Borges’s best stories are constructed as tightly as mathematical proofs. It is impossible to refute them logically, however lunatic the stories’ premises may sound. Borges is successful because in any single case he never questions the implied premises of the model structure that he transforms. For instance, he pretends to believe (as some humanists do) that a truly brilliant work of art contains no trace of chance, but is indeed the result of some (higher) necessity. If one thinks that such a statement is generally true, it is possible, without contradicting logic, to claim that a masterpiece could be created, word for word, a second time, and quite independently from its first birth (as one can really do with mathematical proofs). We can only see the nonsense of such a procedure when we attack its very premises; but of course Borges is careful never to do this. He never creates a new, freely invented paradigm structure. He confines himself strictly to the initial axioms supplied by the cultural history of mankind. He is a mocking heretic of culture because he never transgresses its syntax. He only extends those structural operations that are, from a logical point of view, “in order,” i.e., they have never been seriously “tried out” because of historical extralogical reasons — but this is of course another matter altogether.
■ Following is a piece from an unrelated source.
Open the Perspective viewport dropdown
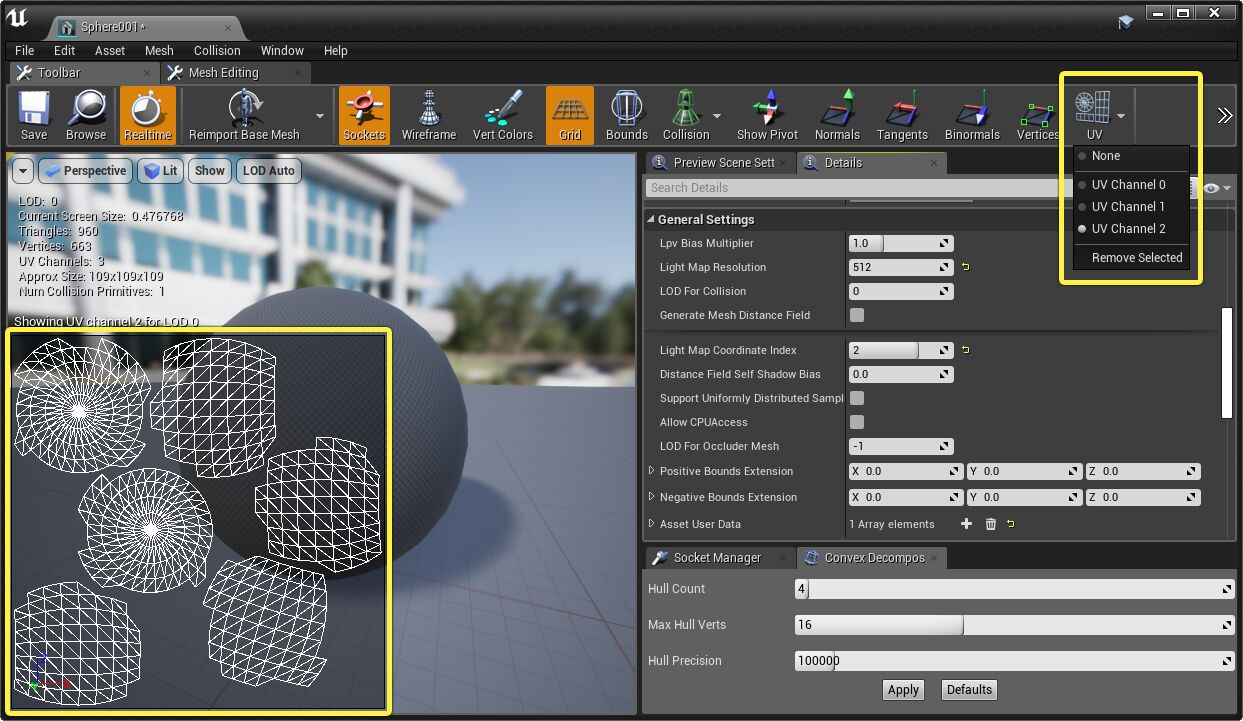The image size is (1243, 721). pyautogui.click(x=85, y=171)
Basically, Borges just does what he claims for the fictitious philosophers of his “Tlön” (in philosophy they “do not seek truth, only amazement”). He cultivates a fantastic philosophy, for the characters and settings in his stories are not discursive arguments, but just as much literary objects as the objects which appear in “normal” literature. This group of tales forces me to ask how we may distinguish a fictitious ontology (one that cannot be taken seriously) from a real (historically valid) philosophy. The answer to this question is shocking: no essential difference separates the two. Things are quite trivial: those ontological-philosophical concepts that some thinkers had, and that were preserved by mankind in her historical treasure trove of ideas, and that she therefore acknowledges as serious attempts to interpret and understand the world in one grand sweep — those ideas are our religions and philosophical systems. [15] If Schopenhauer had never existed, and if Borges presented to us the ontological doctrine of “The World as Will,” we would never accept it as a philosophical system that must be taken seriously; we would take it as an example of a “fantastic philosophy.” As soon as nobody assents to it, a philosophy becomes automatically fantastic literature. But ideas that cannot present such a genealogical attestation and cannot show such an assimilation by the real history of mankind (and Borges’s cannot) are just “fictitious,” “freewheeling,” “privately invented” meaningful structures, and for no other reason than that mentioned above. Because of this, they can never be taken seriously as an interpretation of the world and existence. These stories cannot be refuted even when the most severe criteria are applied, but only because things happen to be so. To refute them, it would not be sufficient merely to show their absurd consequences. To refute them, it would be necessary to call into question the total syntax of human thought, and thinking in its ontological dimensions. Therefore, Borges’s work just confirms that no cultural necessity exists in our growth toward knowledge; for we often take that which has arisen by accident for what is necessary, and mistake the ephemeral for the eternal.